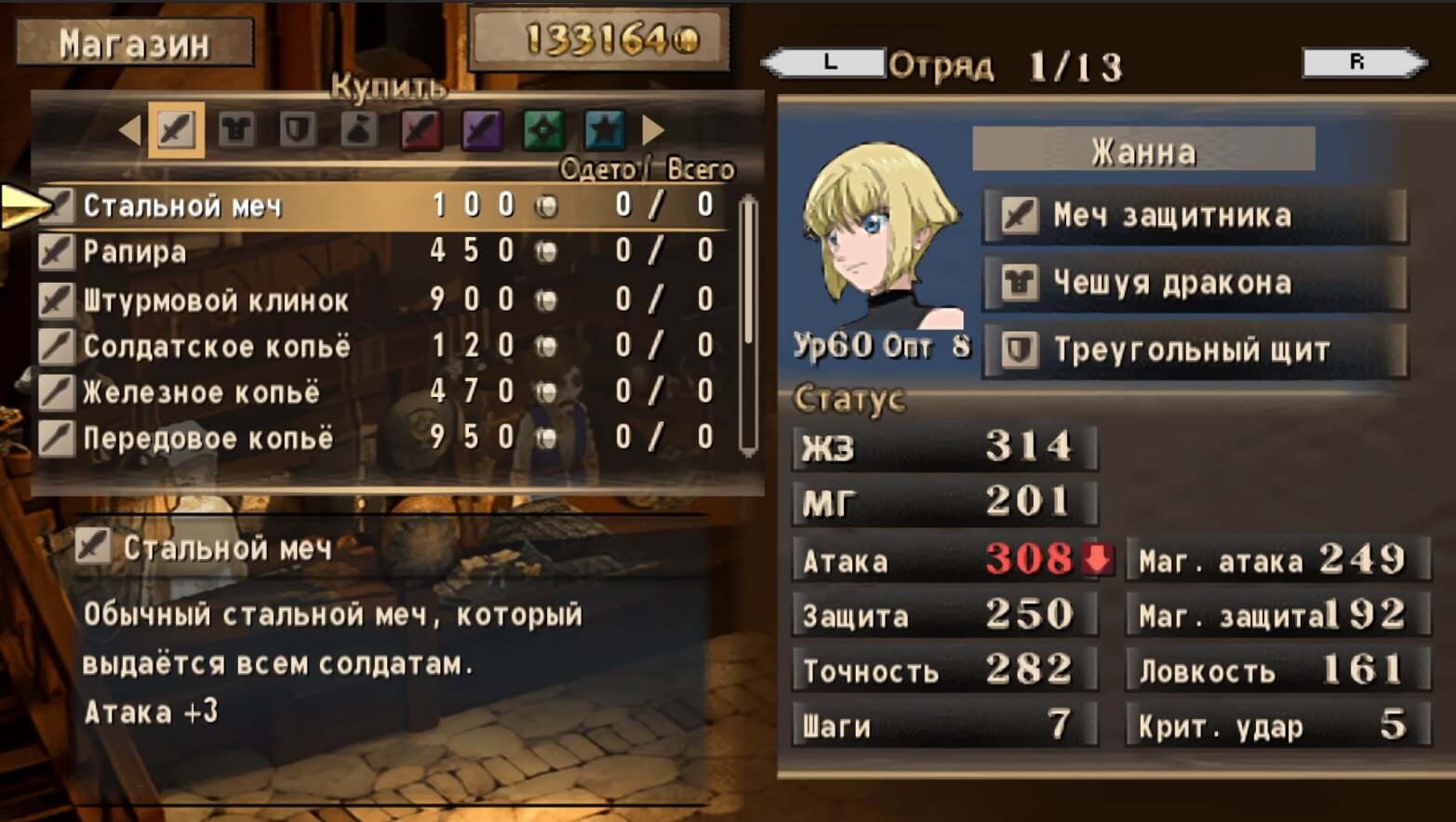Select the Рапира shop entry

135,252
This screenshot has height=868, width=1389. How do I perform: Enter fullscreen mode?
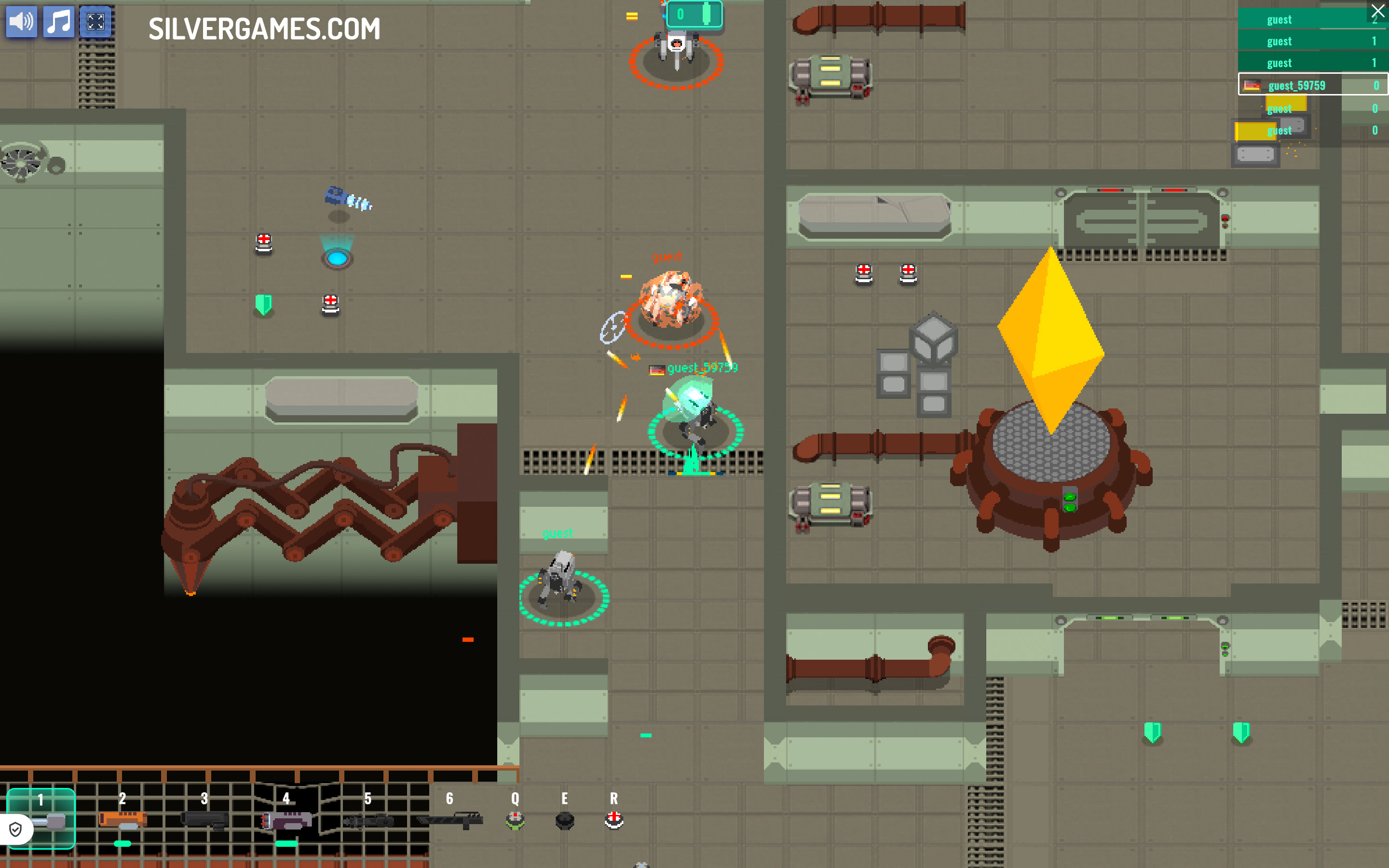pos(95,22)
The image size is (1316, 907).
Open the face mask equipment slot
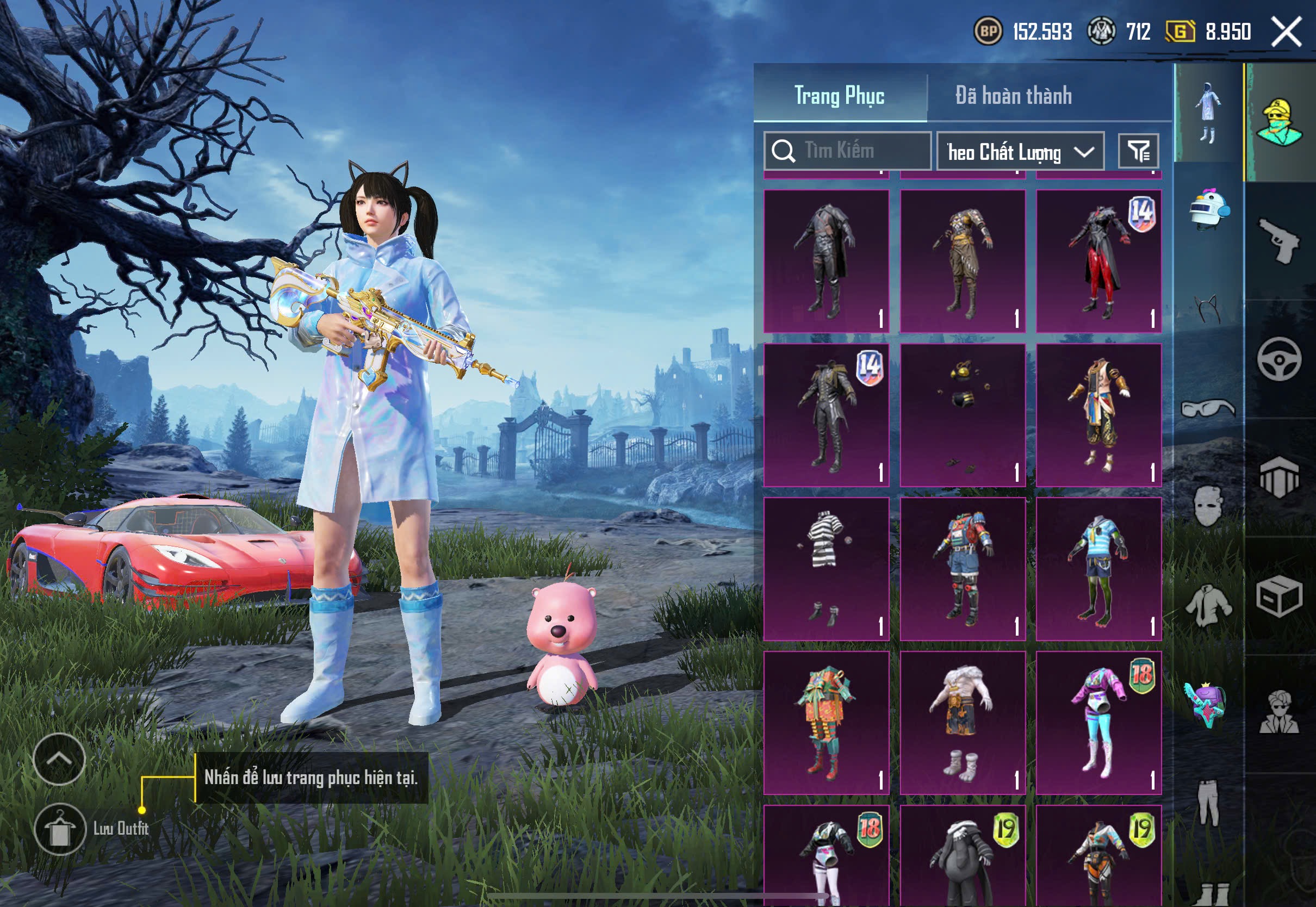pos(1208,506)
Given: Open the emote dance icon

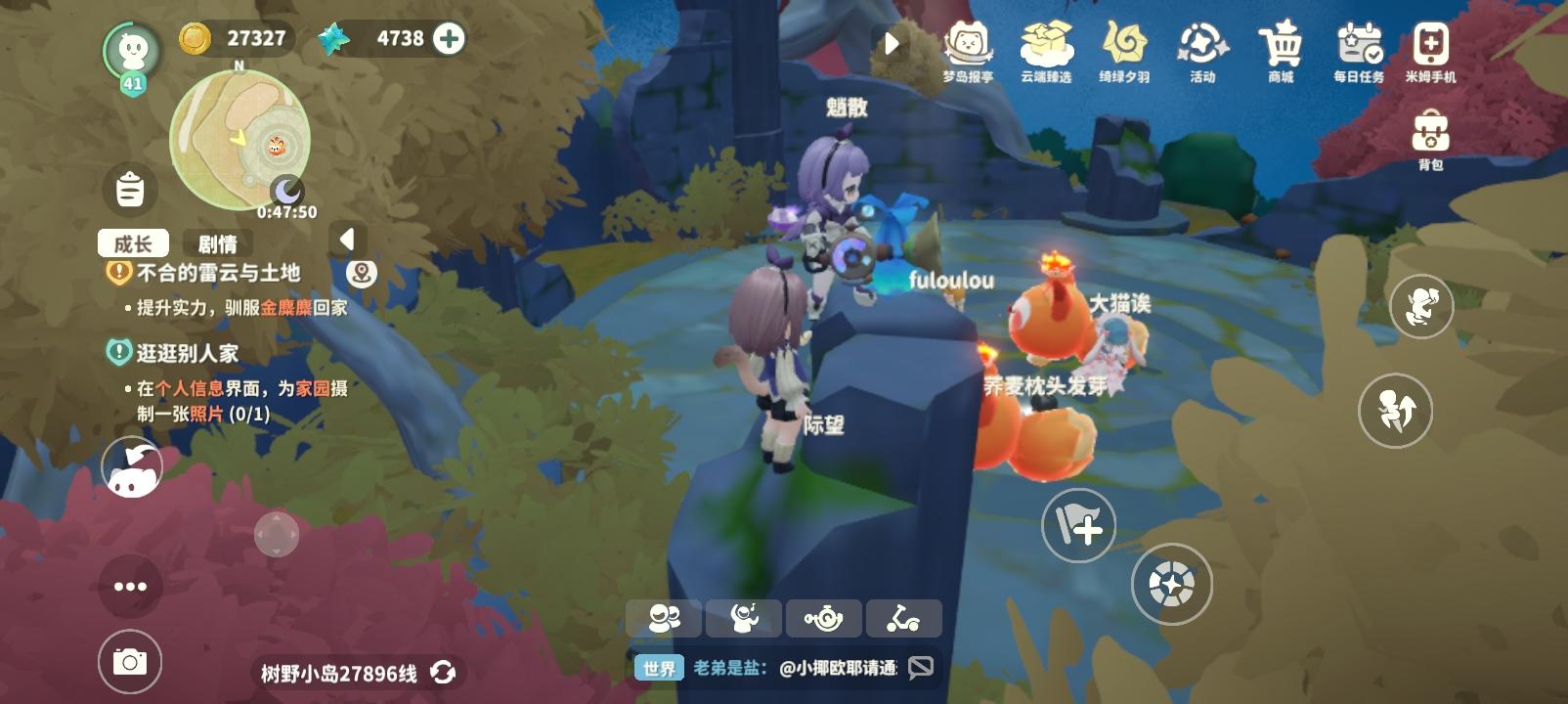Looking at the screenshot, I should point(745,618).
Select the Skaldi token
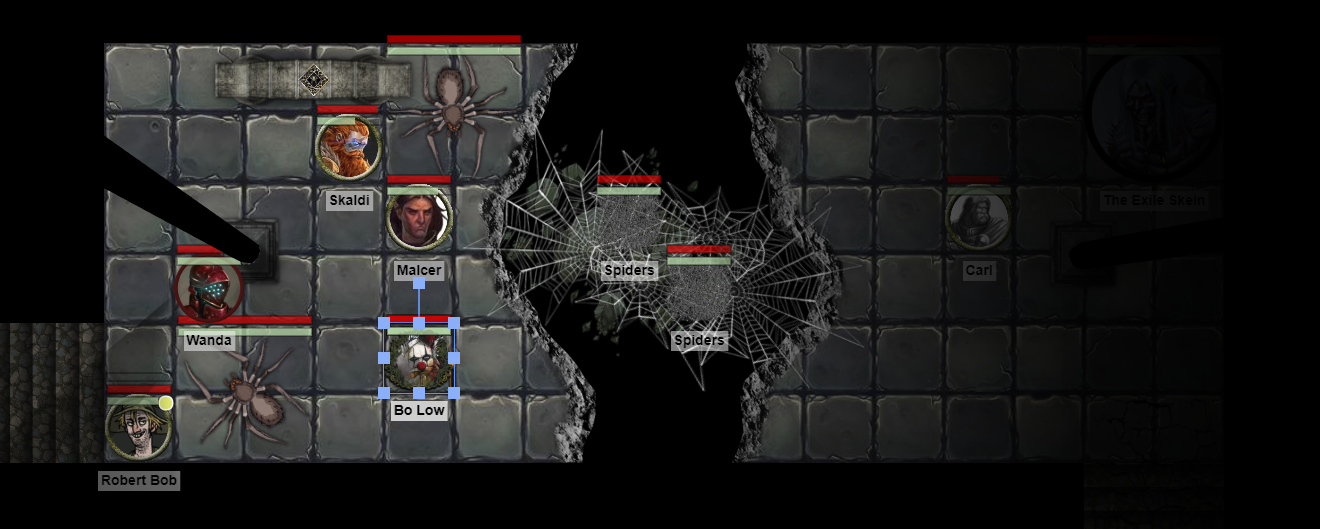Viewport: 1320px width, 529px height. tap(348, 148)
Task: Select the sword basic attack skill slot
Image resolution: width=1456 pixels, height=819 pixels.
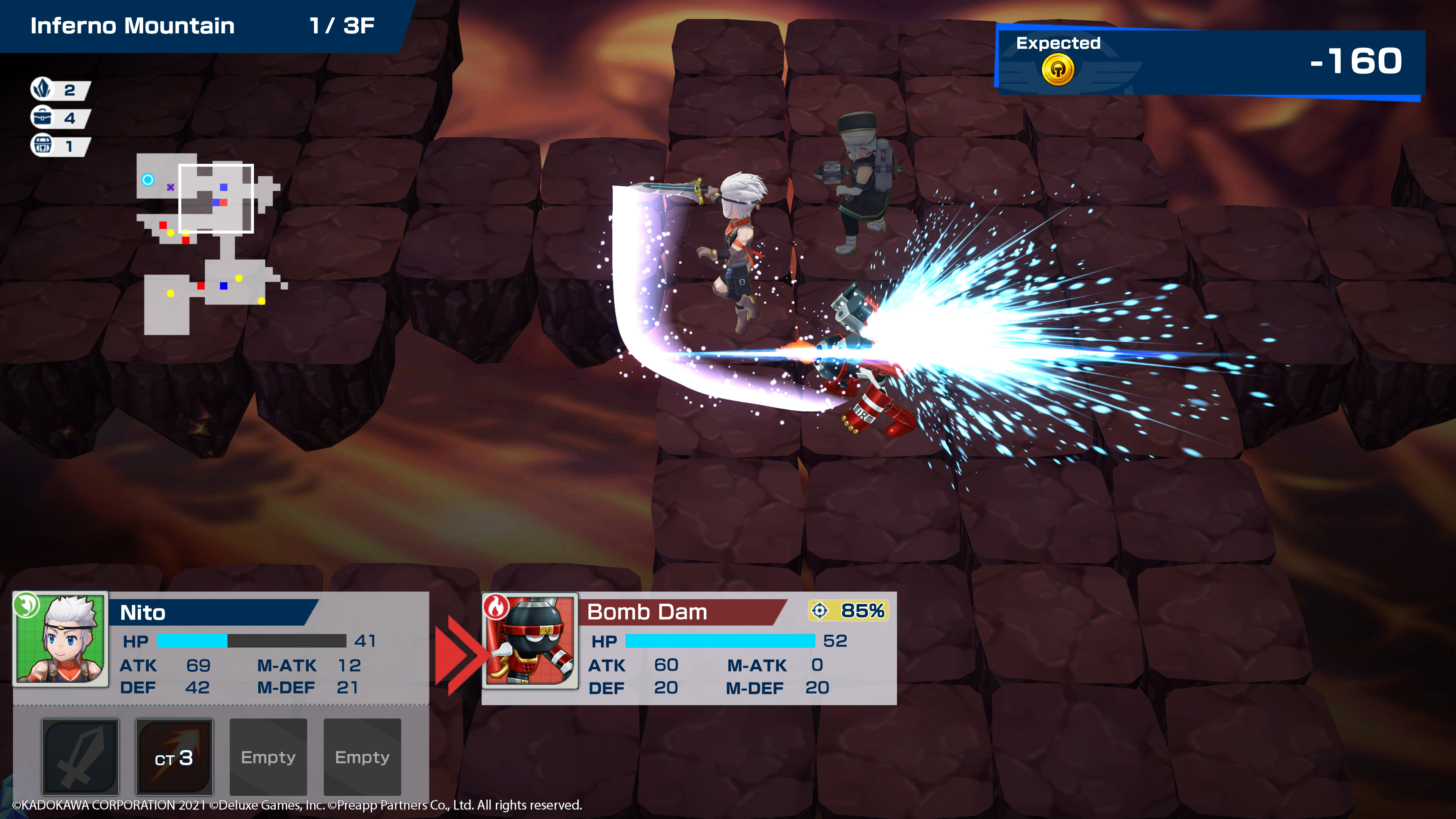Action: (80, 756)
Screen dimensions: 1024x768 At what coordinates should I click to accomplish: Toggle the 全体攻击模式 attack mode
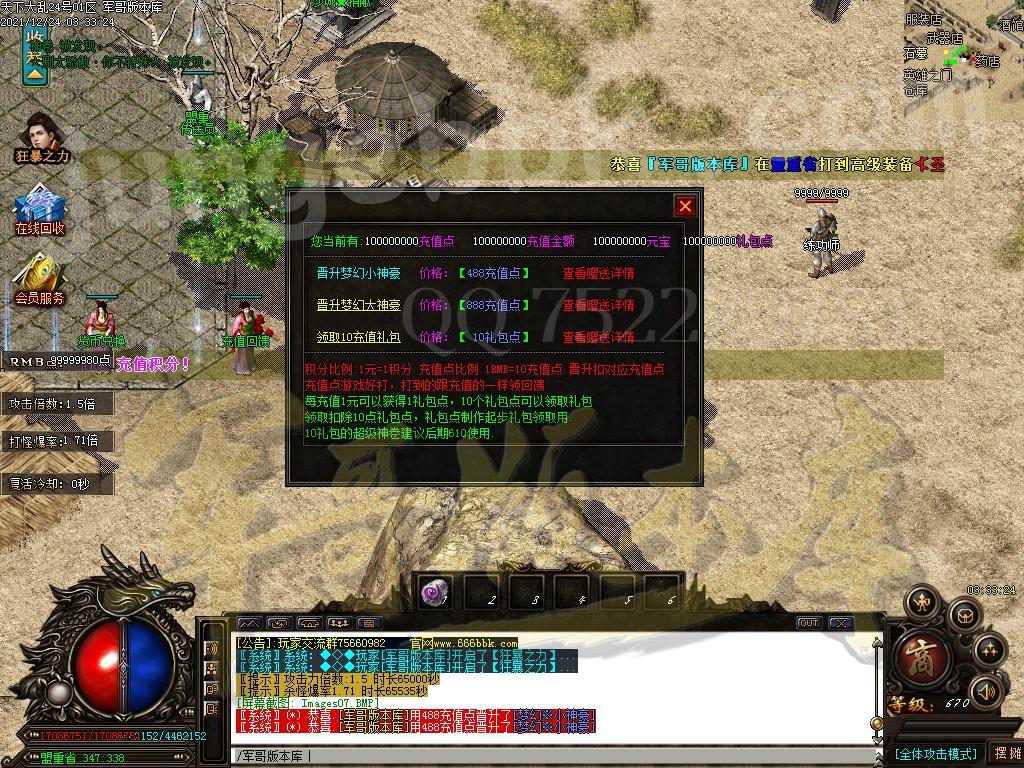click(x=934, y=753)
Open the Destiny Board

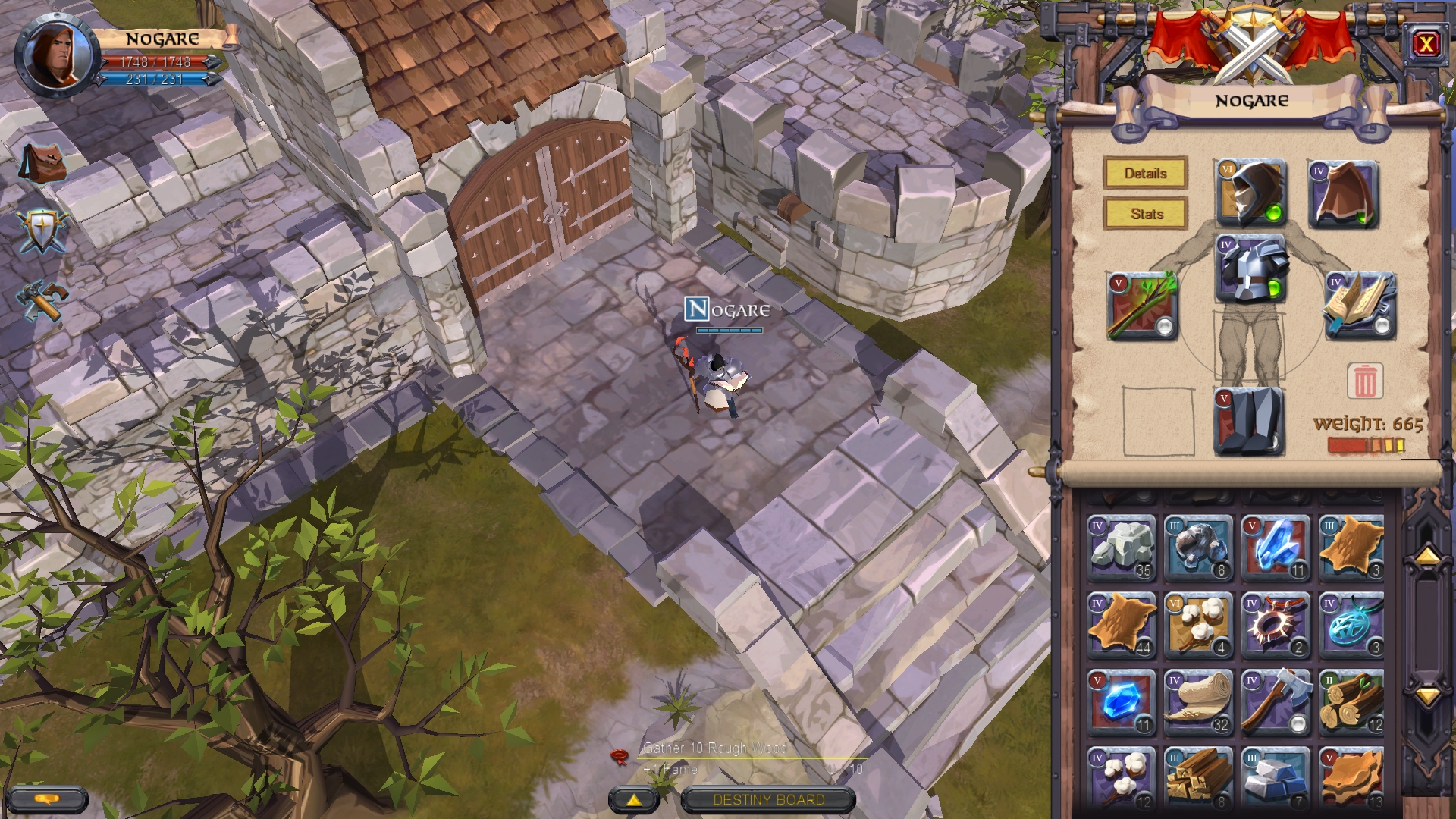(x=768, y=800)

-----

Convert the material above into a JSON list of strings, one string per line, omitting blank lines. Leave the pictures out.

[
  "Select the Рапира shop entry",
  "135,252",
  "This screenshot has height=868, width=1389. How do I perform: Enter fullscreen mode?",
  "pos(95,22)",
  "The image size is (1316, 907).",
  "Open the face mask equipment slot",
  "pos(1208,506)",
  "Given: Open the emote dance icon",
  "Looking at the screenshot, I should point(745,618).",
  "Select the Skaldi token",
  "Viewport: 1320px width, 529px height. tap(348, 148)",
  "Task: Select the sword basic attack skill slot",
  "Image resolution: width=1456 pixels, height=819 pixels.",
  "Action: (80, 756)",
  "Screen dimensions: 1024x768 At what coordinates should I click to accomplish: Toggle the 全体攻击模式 attack mode",
  "click(x=934, y=753)",
  "Open the Destiny Board",
  "(x=768, y=800)"
]